Lynda Benglis, entre lo sólido y lo líquido para hacer una alegoría sobre el papel del agua en la vida del planeta
La obra de esta visionaria, cuyo lenguaje artístico ha definido el arte contemporáneo en el siglo XXI, se expone por primera vez en Madrid. Cuatro de sus fuentes monumentales, que exploran la tensión entre los estados líquido y sólido, pueden verse en Jardín. Banca March hasta el 29 de junio
No deja de contener una enorme poesía intrínseca la presencia del agua en una ciudad tan seca y mesetaria como Madrid en plena crisis climática: por eso la obra de Lynda Benglis resuena de una forma especial en Jardín de Banca March. Filtraciones, derramamientos, chorros, borbotones: todas esas cosas son parte esencial en el vocabulario de esta escultora estadounidense, una figura clave para comprender la deriva del arte contemporáneo a principios del siglo XXI.
Sus trabajos a menudo parecen accidentes, demasiado espontáneos para ser intencionados, y sin embargo lo son. Ha logrado esa magia gracias a un exhaustivo estudio de los materiales con los que trabaja y a su experimentación con diferentes fundiciones.
Esta artista de 84 años llegó a Nueva York en 1964, con 22 años, después de haber estudiado pintura en Nueva Orleans. Su madre, una ama de casa con vocación artística, que hacía cursos de pintura por correspondencia del Instituto de Arte de Chicago, y su padre, dueño de una empresa de materiales de construcción, fueron influencias importantísimas para ella. La madre por la vocación y el padre porque su muestrario de productos se convertiría en extraña fuente de inspiración. Los ríos, los océanos, los misteriosos lechos de las grandes superficies acuáticas con sus fangos, todo eso forma parte del universo de una mujer que se crio rodeada de agua en Louisiana. Benglis hizo su primer viaje al mar a los 11 años, cuando su abuela la llevó a la casa familiar donde ella y sus antepasados se habían criado en Grecia.
La artista ha recordado esta experiencia en varias ocasiones como absolutamente seminal: los recuerdos de sus pies cubiertos de barro en su camino a través de los pinares hacia la playa, el reflejo de las aguas al surcarlas en una humilde lancha motora, la fascinación con las algas y su luz fosforescente. Una de sus obras más conocidas, Contraband, se llama así precisamente en un homenaje a la cabaña donde su familia materna guardaba en Grecia los adminículos de pesca. La primera vez que la artista la iba a mostrar al público, a finales de los sesenta, la acabó retirando porque el Whitney Museum, institución donde está en la actualidad, no le dejaba mostrarla como ella quería: aquella superficie extraña de goma de látex que formaba una especie de lengua de lava de colores verde lima, amarillo, rojo y azul, se extendía sobre el suelo, de manera que era a la vez pintura y escultura, natural e industrial, agresiva y sensual.

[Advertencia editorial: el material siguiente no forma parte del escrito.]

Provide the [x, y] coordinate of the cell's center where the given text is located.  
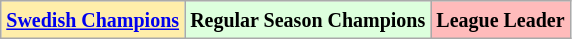
Swedish Champions [93, 20]
Regular Season Champions [308, 20]
League Leader [500, 20]
Return the (X, Y) coordinate for the center point of the cell that contains the specified text.  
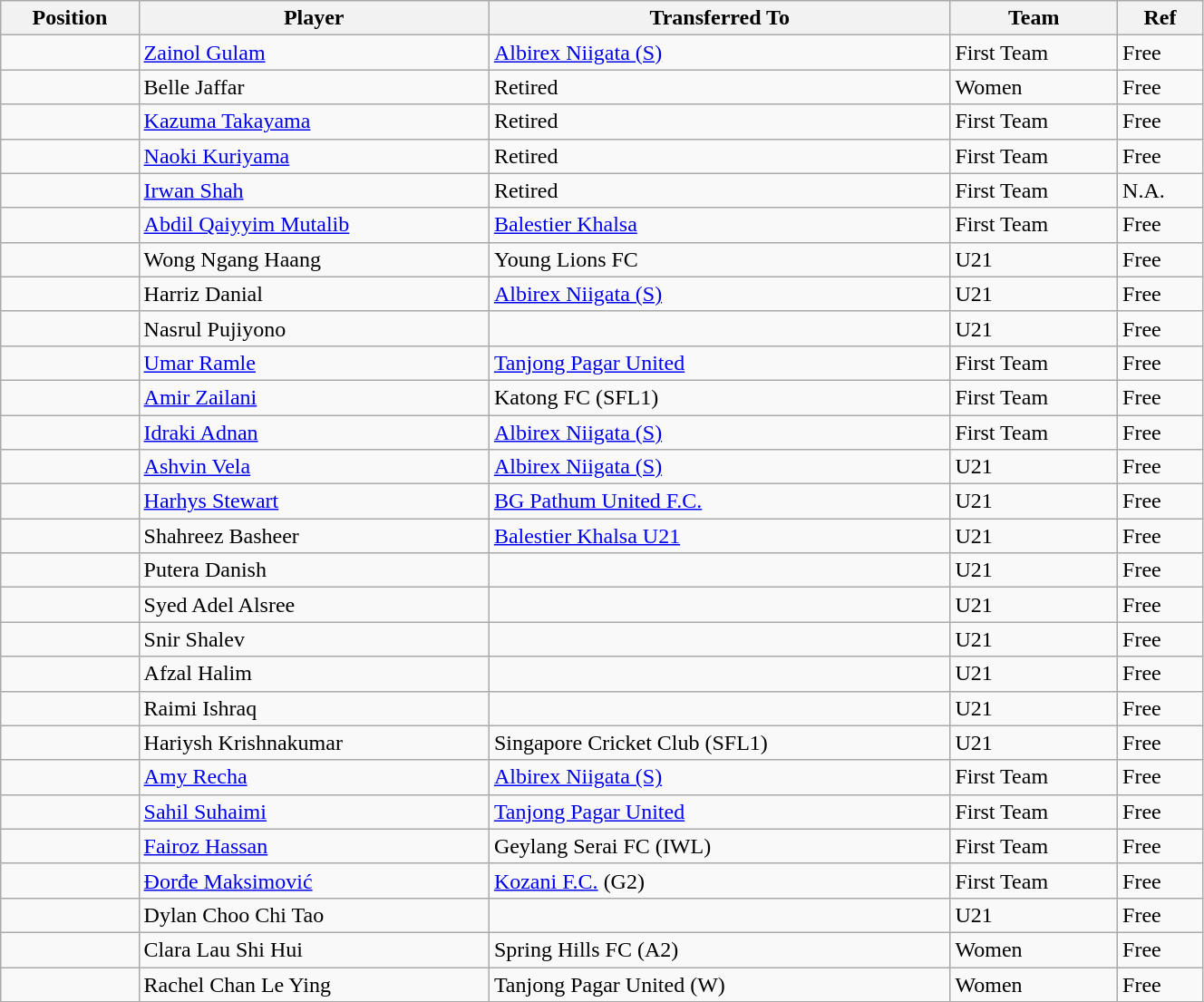
Ashvin Vela (314, 467)
Afzal Halim (314, 674)
Team (1034, 18)
Snir Shalev (314, 639)
Rachel Chan Le Ying (314, 984)
Belle Jaffar (314, 87)
Position (70, 18)
Ref (1160, 18)
Harhys Stewart (314, 501)
Putera Danish (314, 570)
N.A. (1160, 190)
Balestier Khalsa U21 (720, 536)
Shahreez Basheer (314, 536)
Fairoz Hassan (314, 846)
Kozani F.C. (G2) (720, 880)
Idraki Adnan (314, 432)
Abdil Qaiyyim Mutalib (314, 225)
Hariysh Krishnakumar (314, 743)
Kazuma Takayama (314, 121)
Spring Hills FC (A2) (720, 949)
Clara Lau Shi Hui (314, 949)
Tanjong Pagar United (W) (720, 984)
Irwan Shah (314, 190)
Amy Recha (314, 777)
Singapore Cricket Club (SFL1) (720, 743)
Nasrul Pujiyono (314, 328)
Đorđe Maksimović (314, 880)
Zainol Gulam (314, 53)
Katong FC (SFL1) (720, 397)
Young Lions FC (720, 259)
Harriz Danial (314, 294)
Amir Zailani (314, 397)
Raimi Ishraq (314, 708)
Naoki Kuriyama (314, 156)
Balestier Khalsa (720, 225)
Wong Ngang Haang (314, 259)
Syed Adel Alsree (314, 605)
Geylang Serai FC (IWL) (720, 846)
Transferred To (720, 18)
Umar Ramle (314, 363)
BG Pathum United F.C. (720, 501)
Sahil Suhaimi (314, 811)
Player (314, 18)
Dylan Choo Chi Tao (314, 915)
Search for the cell housing the specified text and yield its (x, y) center coordinate. 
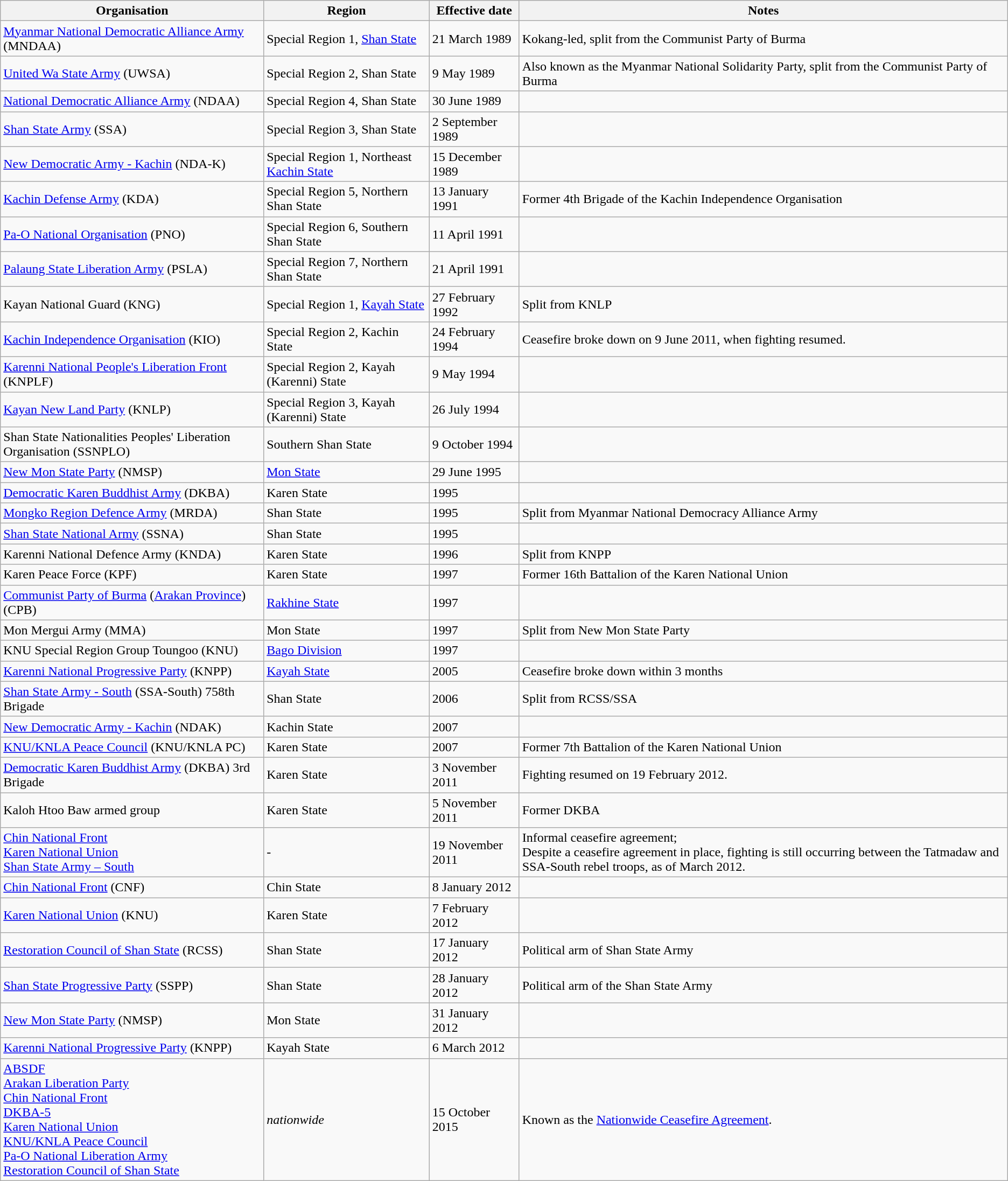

Sería solo una de las primeras incursiones en un lenguaje que explora la tensión entre los estados líquido y sólido, y que alcanza su máximo apogeo en las fuentes, elementos característicos de su producción. “Siempre quise hacer fuentes. Haberme criado en un lago, cerca del agua fue lo que me llevó a querer trabajar con ella y con su movimiento”, le contaba a Andrew Bonacina en el monográfico que escribió sobre ella en 2002. “El agua fluye sobre ellas y a su alrededor. Son como erupciones que brotan de la tierra, y el agua articula ese carácter explosivo. Esto es algo que se siente en el cuerpo, la succión de la gravedad. Siempre he sido muy consciente de ello, y se manifiesta en mi trabajo, probablemente en todo mi trabajo, de una forma u otra”.
The wave of the world, creada para la Exposición Universal de Louisiana de 1984, es una de las cuatro piezas que estará en Madrid hasta el 29 de junio. Pink Lady (for Asha) (2013) es la única fuente de la exposición realizada en poliuretano. De un sorprendente color rosa fluorescente y su superficie rugosa recuerda a los montones de arena y barro expulsados por los cangrejos y crustáceos a la orilla del mar. Después Bounty, Amber Waves y Fruited Plane, tres fuentes idénticas que constituyen una única obra, hacen referencia a la idea patriótica de abundancia natural de Estados Unidos. Los dos últimos están extraídos de la letra del himno America the Beautiful. La más pequeña de las cuatro fuentes, Knight Mer, toma la forma de un crustáceo. Todas las piezas, con su fluir constante, juegan con la idea de la fuente clásica como si fuese un monumento contemporáneo a la naturaleza y una alegoría de una tierra en crisis donde el agua es el recurso en peligro.